To-do list:
a) Extract the portion of the result set caching passage between "Max cache size" and "on the database.", inclusive, copying it verbatim.
b) Continue the passage on database result set caching from its final sentence.

Excerpted passage:
Max cache size is 1TB per database, but the database will push things out of cache under certain circumstances even if that limit isn't hit. For example, if a result set hasn't been used in 48 hours. You can also clear the cache by turning the feature off or running DBCC DROPRESULTSETCACHE
on the database.
Storage and cache work together more so than it is related to memory usage. Memory gets used alongside CPU while processing the query. When a query wants to retrieve data it will try to get it from the cache first since that is much faster and then go to the main storage only if it has to. Once the query is finished the memory will be released immediately, but storage and possibly cached data will stay.
There are scenarios listed in the docs I linked where you want to make sure caching is turned off since it will actually hurt performance to try to work with cache instead of directly with storage. or example, if you run a query once a week that returns 5GB of data you would be spending significant compute resources loading the data into cache, but since queries are evicted after 48 hours you won't gain any benefit from it.

Dataset section:
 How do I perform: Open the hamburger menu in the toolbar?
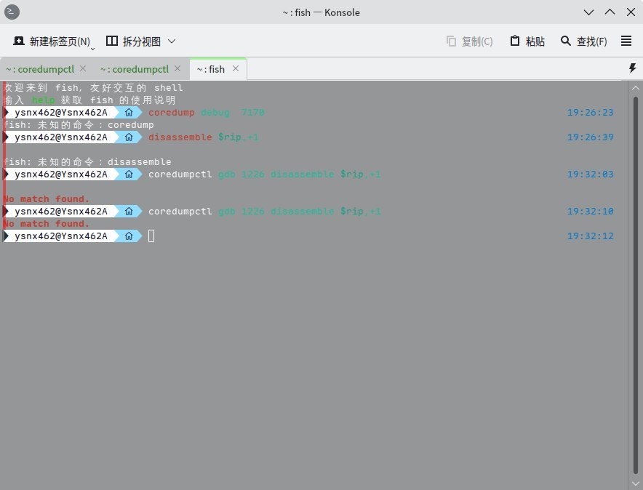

Task results:
a)
Max cache size is 1TB per database, but the database will push things out of cache under certain circumstances even if that limit isn't hit. For example, if a result set hasn't been used in 48 hours. You can also clear the cache by turning the feature off or running DBCC DROPRESULTSETCACHE
on the database.

b)
A few commands to get you started:
-
ALTER DATABASE {database name} SET RESULT_SET_CACHING ON{OFF};
Turns the feature on and off when run from the master db. RunningSET RESULT_SET_CACHING ON
on a specific database will change the setting for that session -
DBCC SHOWRESULTCACHESPACEUSED
shows you info on your current cache. This will throw an error if the feature is turned off -
SELECT request_id, command, result_cache_hit FROM sys.dm_pdw_exec_requests WHERE request_id = <'Your_Query_Request_ID'>
will show you info on whether the cache was utilized in a specific query -
SELECT step_index, operation_type, location_type, status, total_elapsed_time, command FROM sys.dm_pdw_request_steps WHERE request_id = <'request_id'>;
will give you info on the performance cost for loading data into cache. In particular, it will help you determine if turning caching off for a particular query would be helpful.